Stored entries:
○ ○ ○ ○
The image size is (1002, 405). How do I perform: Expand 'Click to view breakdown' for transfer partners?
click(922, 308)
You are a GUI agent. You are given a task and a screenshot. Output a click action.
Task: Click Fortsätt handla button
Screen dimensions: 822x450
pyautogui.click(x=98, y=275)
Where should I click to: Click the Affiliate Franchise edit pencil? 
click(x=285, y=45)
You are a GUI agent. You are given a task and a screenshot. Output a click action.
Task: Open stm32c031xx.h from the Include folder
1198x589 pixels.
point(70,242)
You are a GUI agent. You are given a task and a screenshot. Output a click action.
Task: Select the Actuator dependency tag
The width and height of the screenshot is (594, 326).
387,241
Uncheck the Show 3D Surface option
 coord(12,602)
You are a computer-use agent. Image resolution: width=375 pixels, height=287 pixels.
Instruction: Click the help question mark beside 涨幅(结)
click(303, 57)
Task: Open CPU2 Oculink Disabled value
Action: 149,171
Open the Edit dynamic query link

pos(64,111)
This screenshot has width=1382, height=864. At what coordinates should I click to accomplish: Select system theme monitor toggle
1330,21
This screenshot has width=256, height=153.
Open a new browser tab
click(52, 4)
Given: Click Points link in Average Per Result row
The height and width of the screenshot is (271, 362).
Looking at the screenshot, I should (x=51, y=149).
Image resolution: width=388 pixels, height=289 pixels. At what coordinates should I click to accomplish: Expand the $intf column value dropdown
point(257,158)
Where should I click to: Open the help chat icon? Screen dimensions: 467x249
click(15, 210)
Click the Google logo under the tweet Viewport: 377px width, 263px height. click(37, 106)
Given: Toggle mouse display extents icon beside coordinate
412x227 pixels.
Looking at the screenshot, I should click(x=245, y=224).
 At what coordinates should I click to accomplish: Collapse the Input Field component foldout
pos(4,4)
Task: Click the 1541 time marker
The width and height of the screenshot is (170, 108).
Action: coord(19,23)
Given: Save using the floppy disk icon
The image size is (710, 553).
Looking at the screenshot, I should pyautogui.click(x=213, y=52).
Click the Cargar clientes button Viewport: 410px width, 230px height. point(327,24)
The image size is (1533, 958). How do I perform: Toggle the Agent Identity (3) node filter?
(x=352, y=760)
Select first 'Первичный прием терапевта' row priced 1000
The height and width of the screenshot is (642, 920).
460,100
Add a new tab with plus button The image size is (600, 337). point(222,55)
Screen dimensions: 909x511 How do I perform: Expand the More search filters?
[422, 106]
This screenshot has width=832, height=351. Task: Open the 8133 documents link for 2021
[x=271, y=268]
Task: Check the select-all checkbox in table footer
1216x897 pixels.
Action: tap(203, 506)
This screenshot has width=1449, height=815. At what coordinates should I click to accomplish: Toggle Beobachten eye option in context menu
○ ○ ○ ○
TASK GOAL → What is needed is an exact copy of every record above.

TASK OUTPUT →
The image size is (1002, 405). How do I perform: Expand 'Click to view breakdown' for transfer partners?
click(922, 308)
You are a GUI agent. You are given a task and a screenshot. Output a click action.
Task: Click Fortsätt handla button
Screen dimensions: 822x450
pyautogui.click(x=98, y=275)
Where should I click to: Click the Affiliate Franchise edit pencil? 
click(x=285, y=45)
You are a GUI agent. You are given a task and a screenshot. Output a click action.
Task: Open stm32c031xx.h from the Include folder
1198x589 pixels.
point(70,242)
You are a GUI agent. You are given a task and a screenshot. Output a click action.
Task: Select the Actuator dependency tag
The width and height of the screenshot is (594, 326).
387,241
Uncheck the Show 3D Surface option
 coord(12,602)
You are a computer-use agent. Image resolution: width=375 pixels, height=287 pixels.
Instruction: Click the help question mark beside 涨幅(结)
click(303, 57)
Task: Open CPU2 Oculink Disabled value
Action: 149,171
Open the Edit dynamic query link

pos(64,111)
This screenshot has width=1382, height=864. At what coordinates should I click to accomplish: Select system theme monitor toggle
1330,21
This screenshot has width=256, height=153.
Open a new browser tab
click(52, 4)
Given: Click Points link in Average Per Result row
The height and width of the screenshot is (271, 362).
Looking at the screenshot, I should (x=51, y=149).
Image resolution: width=388 pixels, height=289 pixels. At what coordinates should I click to accomplish: Expand the $intf column value dropdown
point(257,158)
Where should I click to: Open the help chat icon? Screen dimensions: 467x249
click(15, 210)
Click the Google logo under the tweet Viewport: 377px width, 263px height. click(37, 106)
Given: Toggle mouse display extents icon beside coordinate
412x227 pixels.
Looking at the screenshot, I should click(x=245, y=224).
 At what coordinates should I click to accomplish: Collapse the Input Field component foldout
pos(4,4)
Task: Click the 1541 time marker
The width and height of the screenshot is (170, 108).
Action: coord(19,23)
Given: Save using the floppy disk icon
The image size is (710, 553).
Looking at the screenshot, I should pyautogui.click(x=213, y=52).
Click the Cargar clientes button Viewport: 410px width, 230px height. point(327,24)
The image size is (1533, 958). How do I perform: Toggle the Agent Identity (3) node filter?
(x=352, y=760)
Select first 'Первичный прием терапевта' row priced 1000
The height and width of the screenshot is (642, 920).
460,100
Add a new tab with plus button The image size is (600, 337). point(222,55)
Screen dimensions: 909x511 How do I perform: Expand the More search filters?
[422, 106]
This screenshot has width=832, height=351. Task: Open the 8133 documents link for 2021
[x=271, y=268]
Task: Check the select-all checkbox in table footer
1216x897 pixels.
Action: tap(203, 506)
This screenshot has width=1449, height=815. At what coordinates should I click to accomplish: Toggle Beobachten eye option in context menu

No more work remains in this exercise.